Privacy-Preserving Ads
Other
100 stars 20 forks source link

Publisher–SSP (or Publisher-DSP) collusion risk #11

Open michaelkleber opened 3 years ago

michaelkleber commented 3 years ago

It seems like at the time of the ad request, the publisher knows the true contextual signals C, and the SSP learns the anonymized version C'. But as you point out in the Timing correlation section of your threat analysis, the need for a real-time ad request and response lets both of them join their respective signals with a timestamp whose resolution is on the order of the duration of the ad request (surely a single-digit number of seconds, no matter how willing we are to inject latency).

That makes it seem inevitable that a colluding publisher and SSP would be able to learn the collection of all the user/etc S' signals associated with a single user.

I believe this means that over time, we need to assume the publisher could recover the un-noised (DP-free) user signals.

mehulparsana commented 3 years ago

Thanks for raising the concern and I acknowledge the risk.

Time based linkage leverages <time window, IP, UA, publisher context> to link both requests (publisher webserver and SSP). We have introduced two constructs in the flow to prevent this -

  1. Context anonymization for PARAKEET request - construct to reduce contextual information granularity and pass signals which passes k-anonymity test within a time epoch. Privacy test for contextual signal will be ongoing test to prevent adversarial attacks. System can introduce spurious ad requests with random but consistent fake user feature vector s' to minimize deterministic learning of user features. This means that publisher and SSP trying to determine true user feature vector, will find it hard to achieve so.

  2. Proxying the ad request - construct will rotate IP and UA to reduce fingerprinting. We have explained how to preserve location and device semantics at some granularity.

It may be obvious however I would like to explain one more aspect about user features s'. User features are encrypted using DSP keys. The setup will need collusion between publisher, SSP and multiple DSP (who can decrypt user features) to retrieve and denoise user features.

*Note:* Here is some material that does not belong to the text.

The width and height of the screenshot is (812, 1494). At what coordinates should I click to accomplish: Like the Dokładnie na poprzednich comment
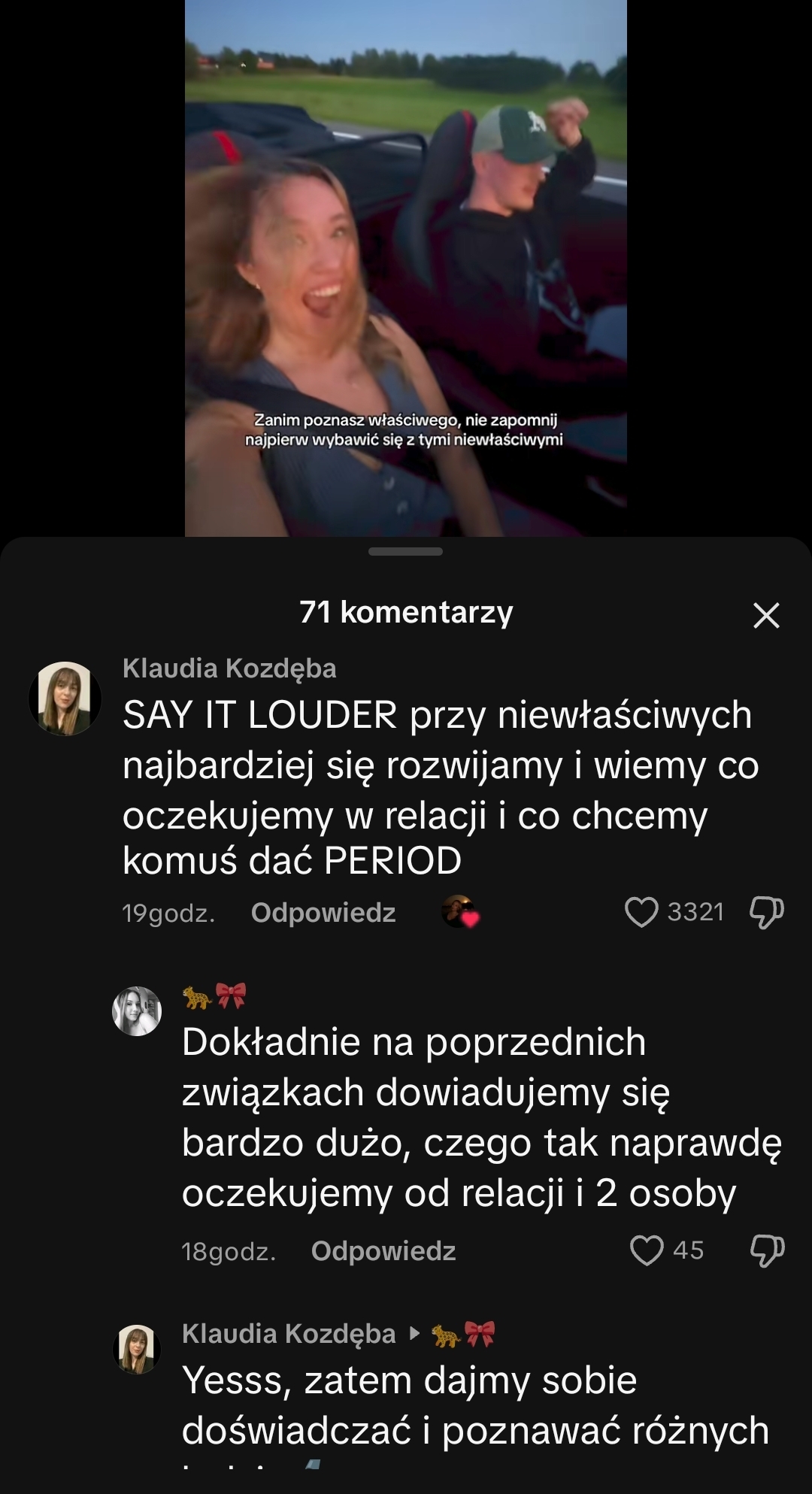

Please note that these mitigations do not eliminate all risk of adversarial attacks. We propose to these constructs make it non-deterministic and expensive.

KeldaAnders commented 3 years ago

@michaelkleber we wanted to give you a heads up that we've added this issue to the agenda for the Wednesday, April 21st at 5 pm CEST / 11 am EDT / 8 am PDT discussion.

michaelkleber commented 3 years ago

Thanks, I'll be there! I think MaCAW is already a great answer to this question, but I look forward to more discussion.

jdelhommeau commented 2 years ago

Trying to better understand the issue here. Eventually, IG will be encrypted and only readable by the DSP. So how the SSP and pub would be able to collude to get user's IG?

michaelkleber commented 2 years ago

The problem here is the risk of de-anonymization for anyone who receives anonymized ad targeting information. The noised version of the user signals (called S' here) is inevitably made visible to someone in real time, whether it's the SSP or just the DSPs due to encryption. If that party works with the publisher, then I don't believe there is any way to prevent them from figuring out which contextual-vs-personalized pair of records belong to the same person.

The key problem, as discussed above, is the timestamp associated with the ad request. But it's actually worse than that: suppose that somehow we could blur the timestamp to only 1-minute accuracy. Even so, if a particular user loads n different pages on a particular website, then both the publisher and the DSP can associate a list of n timestamps with that person's first-party identity (in the publisher's case) or that person's noised targeting signals (in the DSP's case). To avoid that you would need the DSP-visible signals S' to be quite different on each subsequent ad request — so different that a DSP wouldn't be able to cluster the various S' from a particular website into users! This again seems infeasible.

jdelhommeau commented 2 years ago

thank you for clarifying @michaelkleber , I got confused because you were mentioning SSP and Context signals (C and C') but DSP colluding with user based on timing attack is a different issue I understand.

michaelkleber commented 2 years ago

Yes, good point, apologies for the name of the issue being perhaps too narrow! I'll go update it for clarity.